Americans' annual consumption of beef in 2000 was 64 pounds. Total red meat consumption (beef, veal, pork, and lamb) was 114 lbs. Annual consumption of poultry (chicken, turkey) in 2000 was nearly 50 pounds annually.
from How Much Meat We Eat Meat is a luxury in much of the world. I doubt that many countries eat as much as we do.

Raising your own meat under survival conditions requires properly mineralized soil (nutrition from soil to plant to animal to you), and enough land to feed them year-round, as you couldn't depend on outside sources.

A beef calf needs enough good nutrition to get him up to 700-900 lbs, and that happens more slowly on straight forage (no grain), but it's the most natural. Rotating pastures (see Joel Salatin's book Salad Bar Beef) is best for ongoing pasture maintenance and can probably sustain more cows on the least land while keeping it in good shape, but you still need a goodly amount of land.

(Extracted data entries)
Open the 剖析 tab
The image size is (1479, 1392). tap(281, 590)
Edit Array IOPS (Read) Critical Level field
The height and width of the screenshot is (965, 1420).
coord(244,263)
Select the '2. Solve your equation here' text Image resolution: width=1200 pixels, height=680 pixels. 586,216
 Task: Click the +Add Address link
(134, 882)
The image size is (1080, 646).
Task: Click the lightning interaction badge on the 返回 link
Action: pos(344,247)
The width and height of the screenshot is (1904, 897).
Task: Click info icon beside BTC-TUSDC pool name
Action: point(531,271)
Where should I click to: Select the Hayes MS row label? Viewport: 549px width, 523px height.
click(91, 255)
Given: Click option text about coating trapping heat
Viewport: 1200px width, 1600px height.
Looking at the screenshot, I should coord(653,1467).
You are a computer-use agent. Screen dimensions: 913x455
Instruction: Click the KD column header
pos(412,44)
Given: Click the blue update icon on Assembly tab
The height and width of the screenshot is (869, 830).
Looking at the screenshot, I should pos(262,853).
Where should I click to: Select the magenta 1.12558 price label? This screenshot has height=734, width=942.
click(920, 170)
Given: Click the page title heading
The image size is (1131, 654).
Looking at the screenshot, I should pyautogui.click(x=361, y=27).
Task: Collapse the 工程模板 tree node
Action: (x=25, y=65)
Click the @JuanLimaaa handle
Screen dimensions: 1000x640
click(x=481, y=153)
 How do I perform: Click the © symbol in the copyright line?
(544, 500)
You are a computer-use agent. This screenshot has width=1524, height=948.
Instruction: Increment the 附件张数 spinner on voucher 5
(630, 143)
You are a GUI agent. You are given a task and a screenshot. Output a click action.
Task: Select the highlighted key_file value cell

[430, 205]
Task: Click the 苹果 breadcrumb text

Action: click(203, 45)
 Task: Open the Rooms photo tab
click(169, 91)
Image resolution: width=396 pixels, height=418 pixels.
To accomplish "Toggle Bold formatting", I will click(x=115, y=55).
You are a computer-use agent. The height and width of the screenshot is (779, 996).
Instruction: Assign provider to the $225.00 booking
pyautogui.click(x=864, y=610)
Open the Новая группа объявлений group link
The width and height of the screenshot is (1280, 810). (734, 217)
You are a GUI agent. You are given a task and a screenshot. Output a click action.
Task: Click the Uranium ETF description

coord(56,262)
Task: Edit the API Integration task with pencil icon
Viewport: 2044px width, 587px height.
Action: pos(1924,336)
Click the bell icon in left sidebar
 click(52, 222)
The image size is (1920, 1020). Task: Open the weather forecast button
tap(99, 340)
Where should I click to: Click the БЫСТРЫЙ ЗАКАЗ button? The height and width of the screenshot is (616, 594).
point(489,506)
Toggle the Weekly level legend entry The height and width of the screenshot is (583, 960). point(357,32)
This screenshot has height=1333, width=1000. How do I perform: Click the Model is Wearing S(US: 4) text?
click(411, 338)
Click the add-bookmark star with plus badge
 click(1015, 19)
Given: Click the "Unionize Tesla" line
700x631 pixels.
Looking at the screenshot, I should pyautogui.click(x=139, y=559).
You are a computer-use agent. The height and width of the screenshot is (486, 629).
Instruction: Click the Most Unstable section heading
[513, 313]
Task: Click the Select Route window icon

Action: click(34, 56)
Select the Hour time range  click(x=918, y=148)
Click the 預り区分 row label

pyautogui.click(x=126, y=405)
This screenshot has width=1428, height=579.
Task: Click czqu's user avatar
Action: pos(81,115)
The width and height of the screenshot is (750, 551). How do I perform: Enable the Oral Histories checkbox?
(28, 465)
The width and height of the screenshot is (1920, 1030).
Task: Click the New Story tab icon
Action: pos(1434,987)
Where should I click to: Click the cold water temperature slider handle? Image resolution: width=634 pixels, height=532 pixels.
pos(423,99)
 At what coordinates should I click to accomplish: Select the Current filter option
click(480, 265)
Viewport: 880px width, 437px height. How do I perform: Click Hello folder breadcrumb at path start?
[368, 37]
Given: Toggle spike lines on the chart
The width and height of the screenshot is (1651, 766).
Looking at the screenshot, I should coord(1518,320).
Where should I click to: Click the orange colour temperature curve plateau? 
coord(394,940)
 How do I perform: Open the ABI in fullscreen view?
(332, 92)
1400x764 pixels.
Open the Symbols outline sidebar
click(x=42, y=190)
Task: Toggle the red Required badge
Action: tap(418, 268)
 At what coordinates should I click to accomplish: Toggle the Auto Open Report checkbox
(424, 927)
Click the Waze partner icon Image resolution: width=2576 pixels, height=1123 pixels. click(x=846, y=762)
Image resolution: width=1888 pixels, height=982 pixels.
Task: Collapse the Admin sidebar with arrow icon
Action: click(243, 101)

◆ **Work order 1**
Echo the passage on eating and raising meat word for word, from "Americans' annual consumption" up to and including "50 pounds annually.".
◆ **Work order 2**
Carry on the passage on eating and raising meat from the point where it stops.

◆ **Task response 1**
Americans' annual consumption of beef in 2000 was 64 pounds. Total red meat consumption (beef, veal, pork, and lamb) was 114 lbs. Annual consumption of poultry (chicken, turkey) in 2000 was nearly 50 pounds annually.

◆ **Task response 2**
Sheep eat grass, goats eat browse.

Chickens need short grass and grain, and are often good foragers if you choose your variety carefully. Free-range birds can hunt weed seeds and insects. If you had to use commercial feed exclusively, one layer hen would require 80-90 lbs of feed per year. Or, you would have to grow enough feed on your land to equal that amount.

Eggs are a great source of protein and fat, and can replace a lot of meat. Some chicken breeds will lay through the winter if they aren't stressed too much by cold. My Buff Orpingtons stopped laying early in Nov, and didn't crank up again until the days got longer in May. My current girls, Columbian Wyandottes, started laying in June and popped out eggs daily all through winter (a surprise), through the wet spring and summer, and up to when they started molting (fall). They are also less finicky about wet weather and are great foragers. Chickens lay the most eggs their first laying year, and less every year after. Some of the egg laying machines produce about 300 the first year, 200 the second and about 120 a year for the next 3 years , averaging about 800 for a 5 year lifespan. But many of these are poor foragers, so that increases the amount of feed you have to supply.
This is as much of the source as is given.